Dive Brief:
- EHR giant Epic Systems Corp will soon launch its own app store—a company-branded iTunes or Google Play Store for healthcare apps—aimed at creating an independent marketplace for apps related solely to healthcare, according to a report in the Wisconsin State Journal.
- The revelation came not from a press release, but through public statements made by Mark Bakken, co-founder and former CEO of Nordic Consulting, which works frequently with Epic. He was at a luncheon meeting of the Wisconsin Innovation Network when he revealed the plans, which were later confirmed by an Epic spokesperson.
- "Let's say you want to create an app for the iPhone. Apple has automated that online. As long as you play by all the rules, they'll publish it," Bakken told the Journal, explaining that the company will be "publishing a road map about how to work with Epic. Once they officially launch this, then it'll be very, very easy. It will really open the floodgates for anyone that knows Epic to really get their product on the market quickly and in front of Epic's customers. So the distribution channel is huge."
Dive Insight:
Some healthcare media have reported that the move to create an app store might help get Epic out of the doghouse for being too proprietary with their technology. One outlet even ran a piece that linked the opening of the app store to Epic possibly trying to get a major Department of Defense EHR contract. The logic thread was that the DoD is adamant about interoperability, and Epic's reputation for having a closed system might take it out of the running.
That might be a stretch.
True, a handful of healthcare industry figures have publicly stated that Epic is no more a closed system than any other company's EHR solution, and that the company has done far more for the mission of interoperability than for which they get credit. Also, the company's APIs are all built as open-source code available at open.epic.com for anyone to build upon, as promoted on the front page of Epic's website.
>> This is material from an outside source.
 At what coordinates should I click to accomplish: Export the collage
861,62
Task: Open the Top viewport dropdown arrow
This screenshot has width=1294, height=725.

But an open API doesn't turn a proprietary platform into a free-for-all, nor does an app store. This latest move is significant for the reasons stated by Bakken, but not necessarily because Epic will prove that it's open to building a truly interoperable EHR. Despite its apparent willingness to walk the interoperability path, most observers agree that it still has a ways to go. Rolling out an app store may be a sexy move, it doesn't move the needle on interoperability.